··· THE DATA ···

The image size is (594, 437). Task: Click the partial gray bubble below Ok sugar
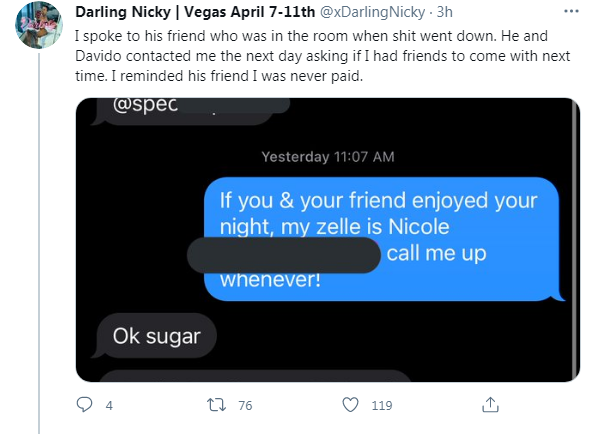pos(255,376)
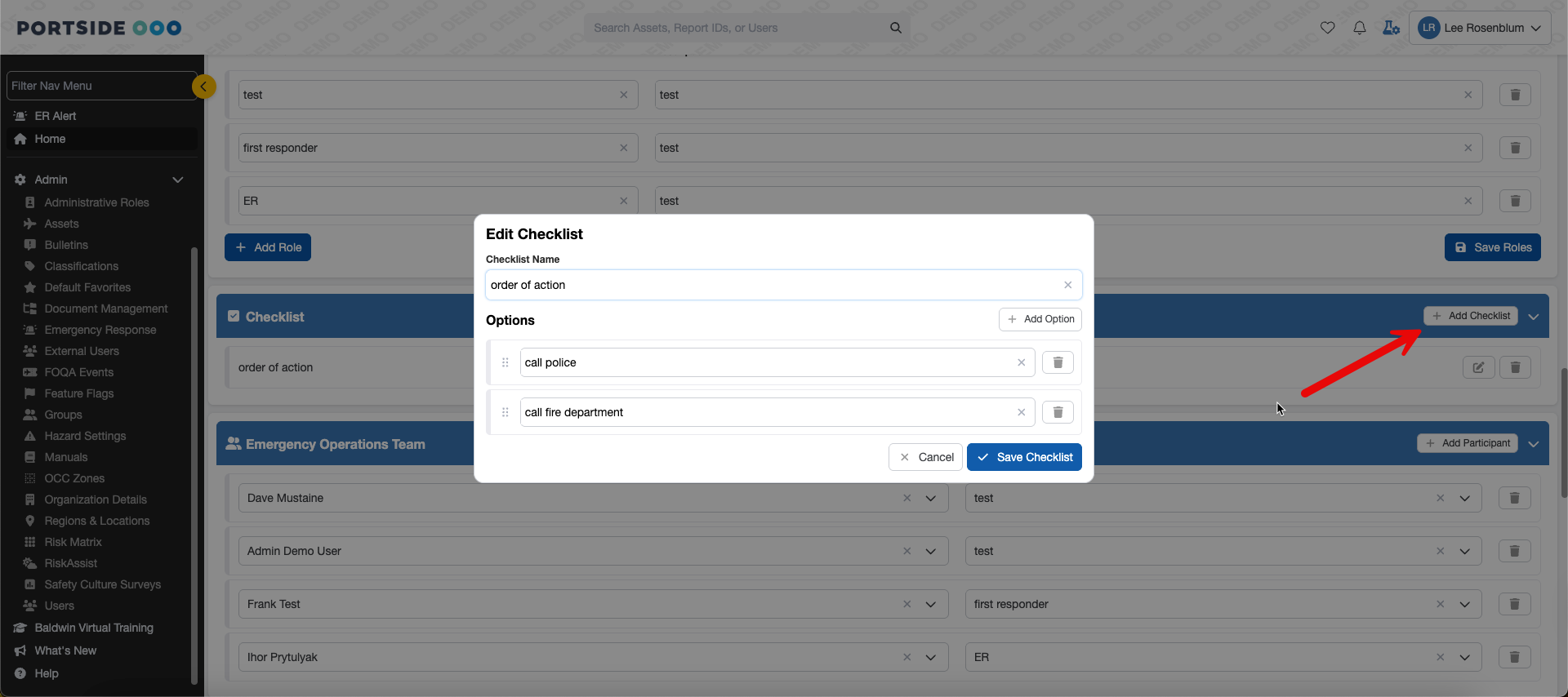
Task: Open favorites heart icon in header
Action: (1327, 28)
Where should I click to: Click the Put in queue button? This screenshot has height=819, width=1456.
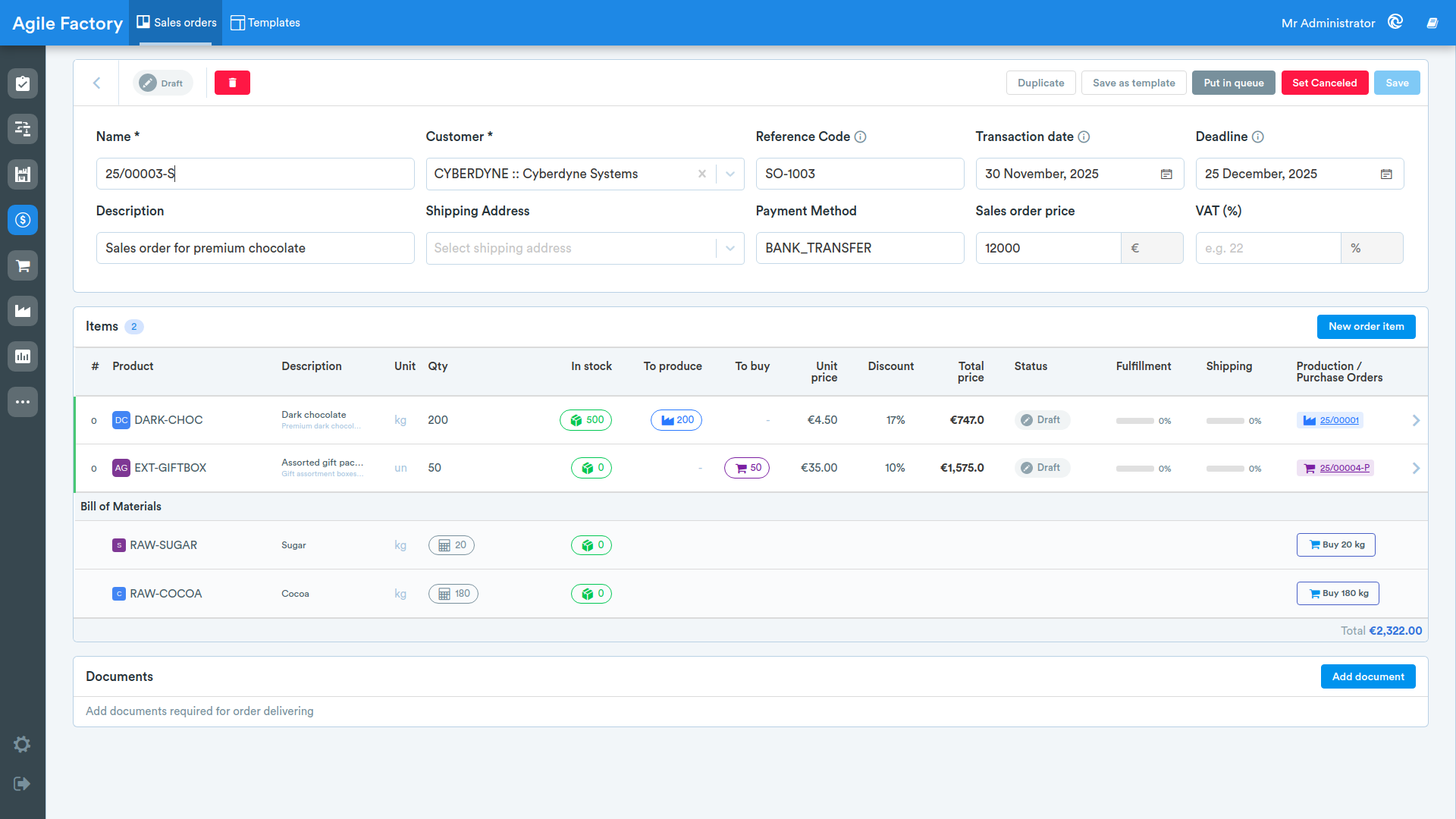click(x=1234, y=83)
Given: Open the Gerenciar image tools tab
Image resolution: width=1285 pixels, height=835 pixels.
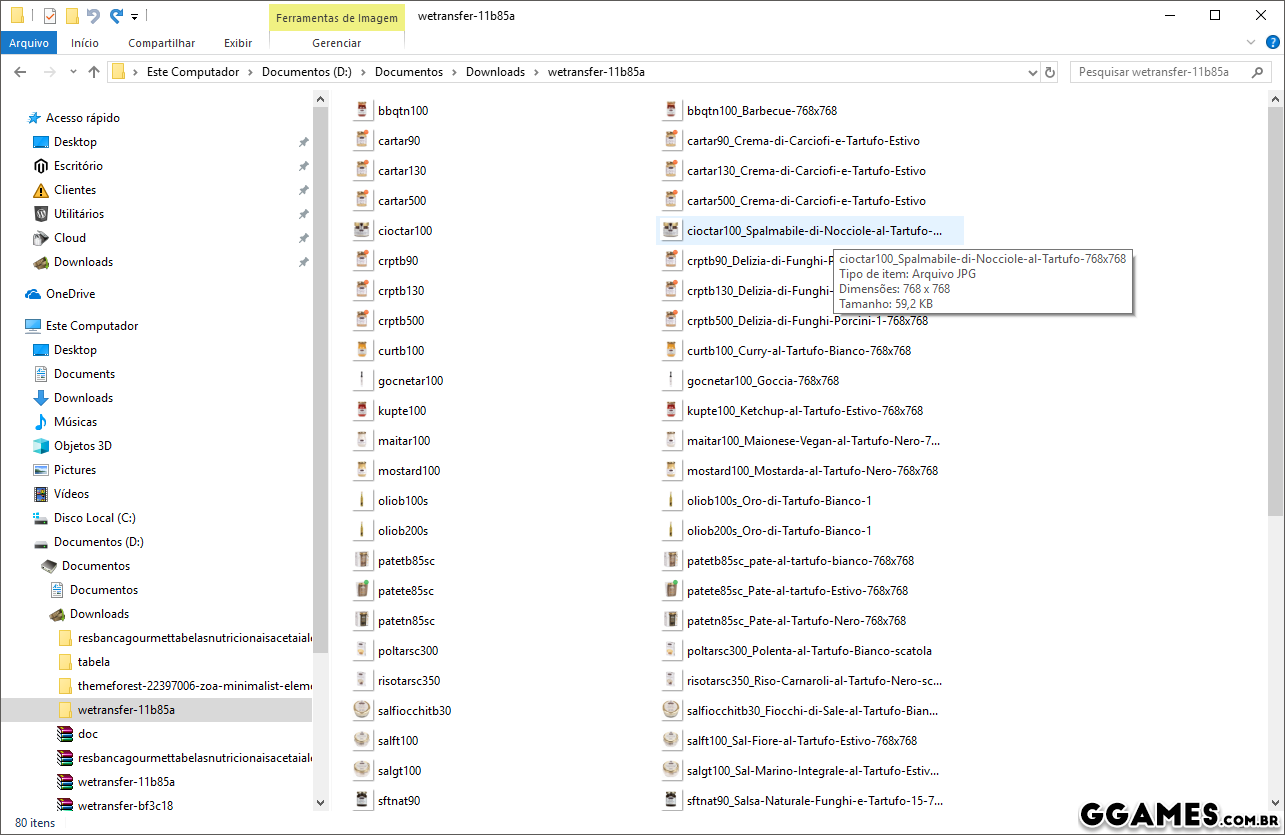Looking at the screenshot, I should 337,43.
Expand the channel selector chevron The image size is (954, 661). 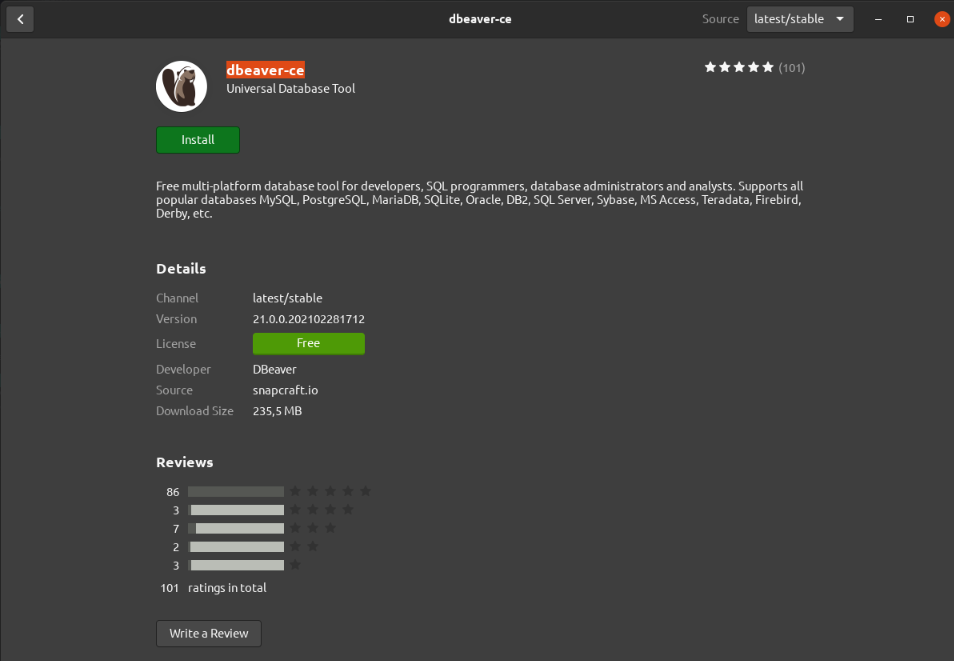click(x=838, y=18)
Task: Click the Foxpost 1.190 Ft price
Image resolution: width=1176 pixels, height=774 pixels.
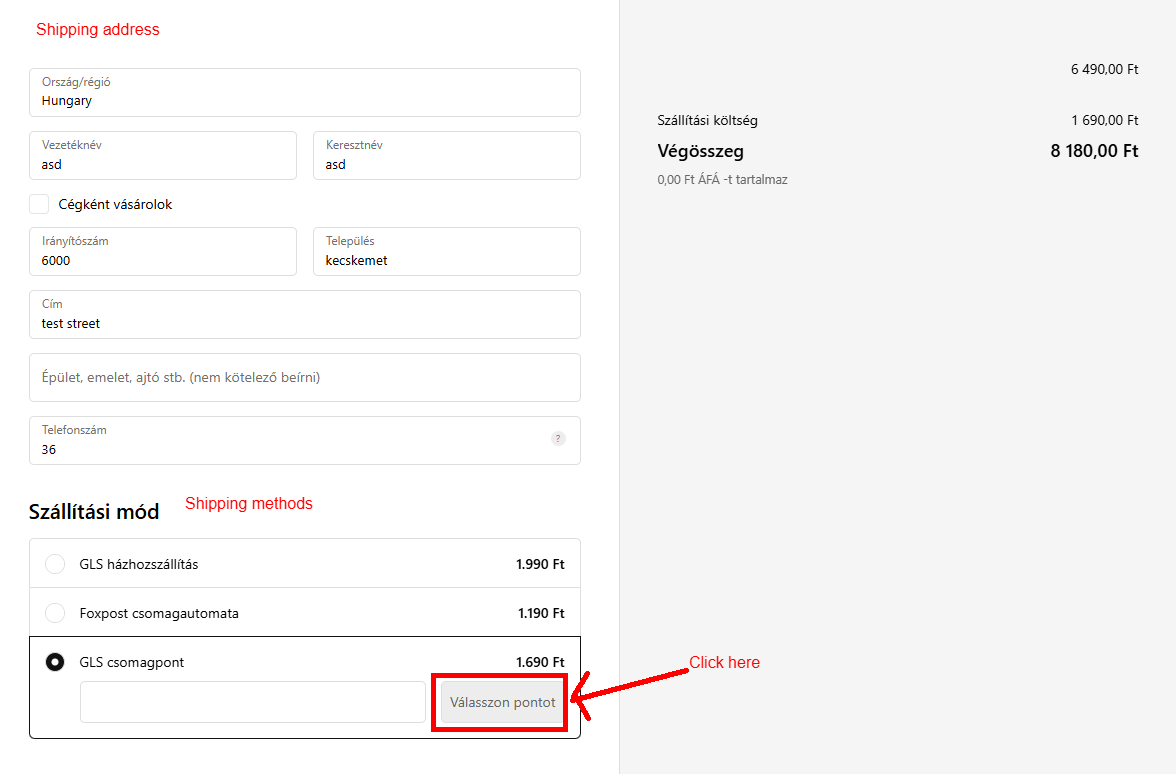Action: coord(541,613)
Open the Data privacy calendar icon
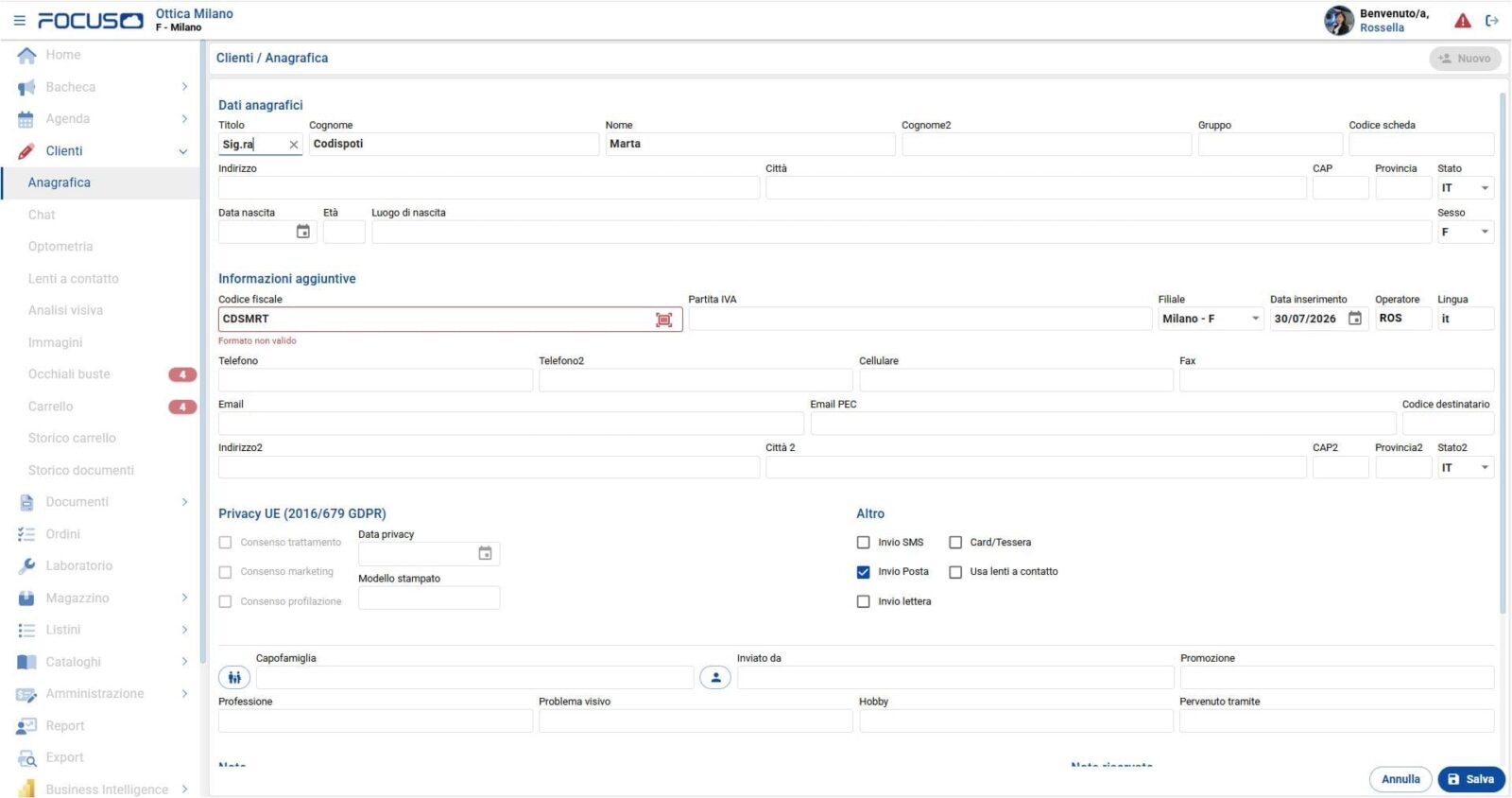This screenshot has height=798, width=1512. point(485,553)
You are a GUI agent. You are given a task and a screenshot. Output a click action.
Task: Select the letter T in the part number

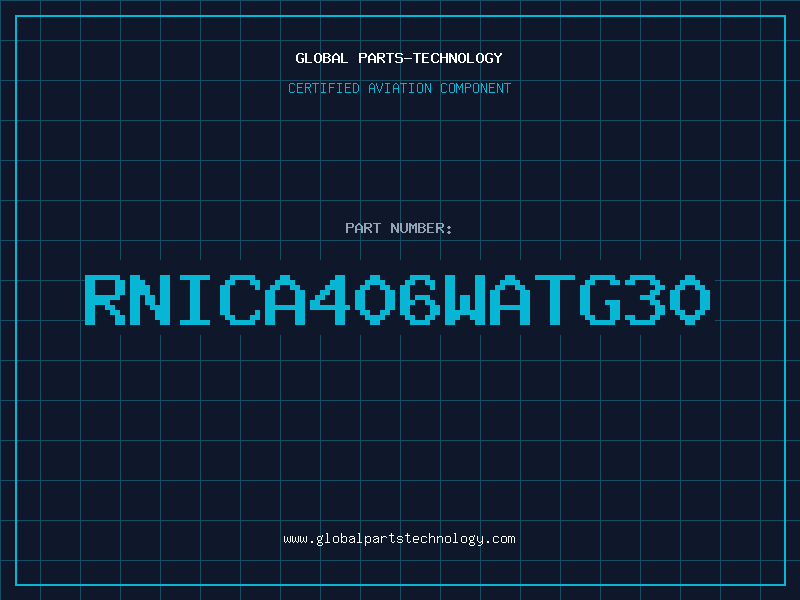[555, 300]
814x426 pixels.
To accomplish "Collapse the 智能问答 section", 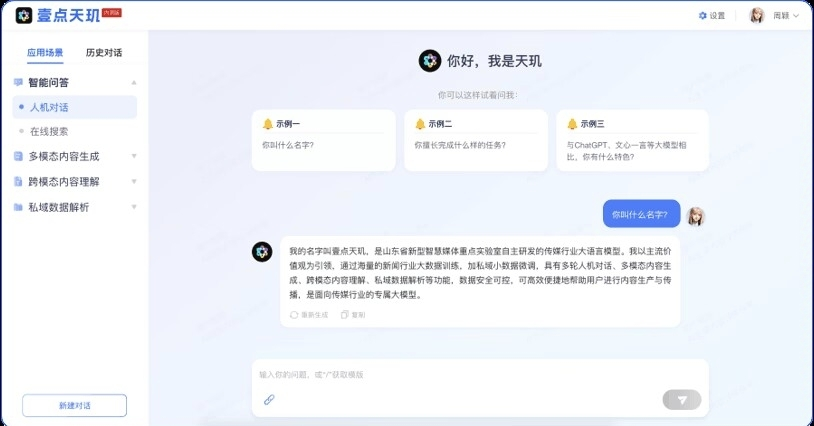I will click(134, 82).
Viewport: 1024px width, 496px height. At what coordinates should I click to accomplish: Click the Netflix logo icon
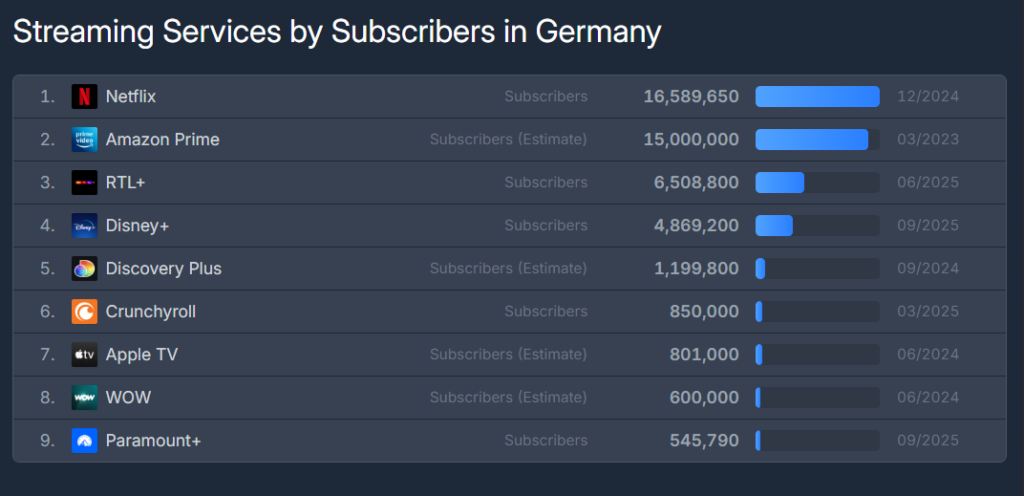pos(84,97)
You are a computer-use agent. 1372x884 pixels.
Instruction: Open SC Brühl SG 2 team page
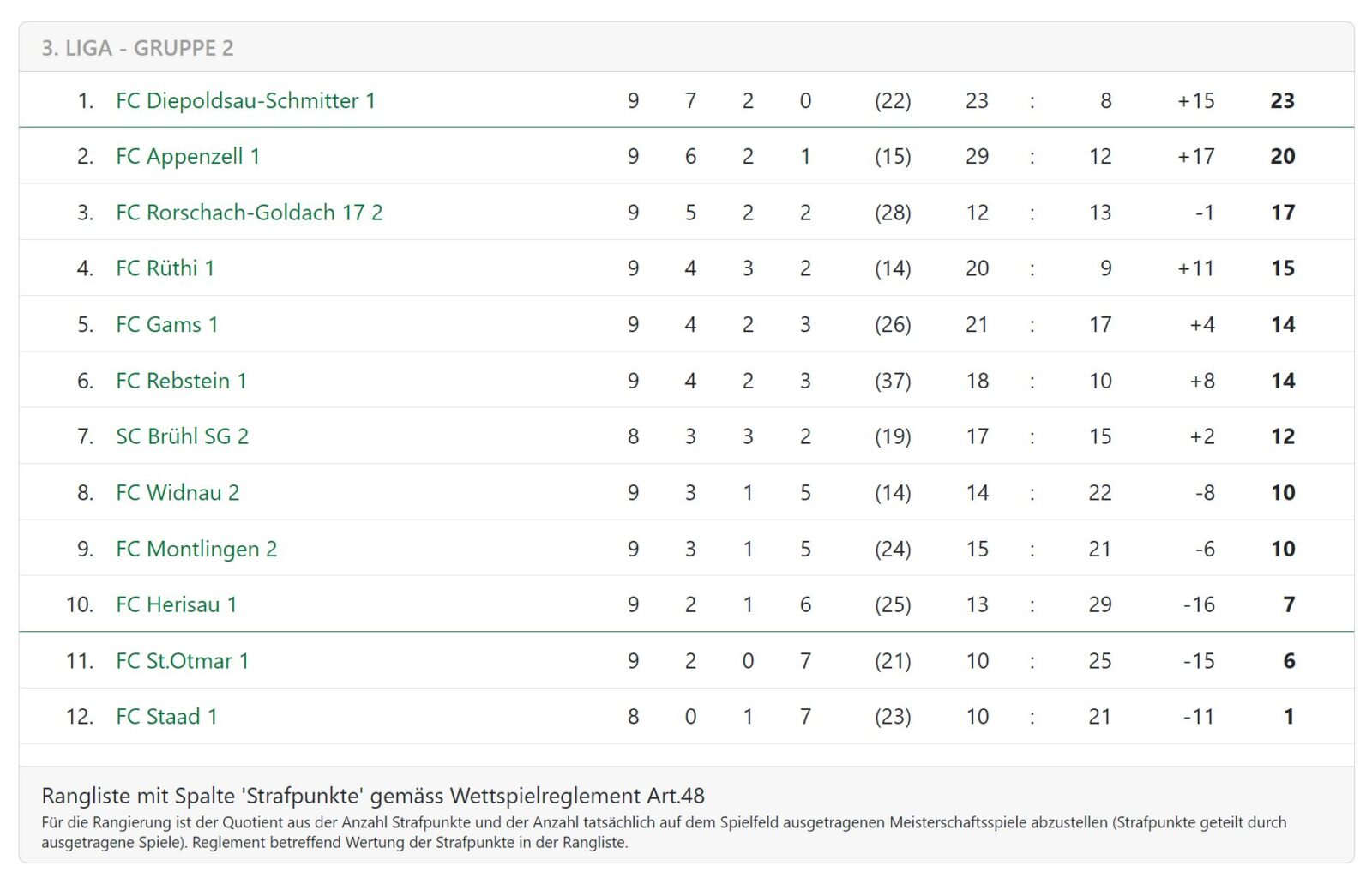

···

• WHAT THE TASK REQUIRES: When a line in the data contains the string "agent", copy that line.

• SOLUTION TO THIS TASK:
You are a GUI agent. You are given a task and a screenshot. Output a click action.
You are a computer-use agent. 1372x884 pixels.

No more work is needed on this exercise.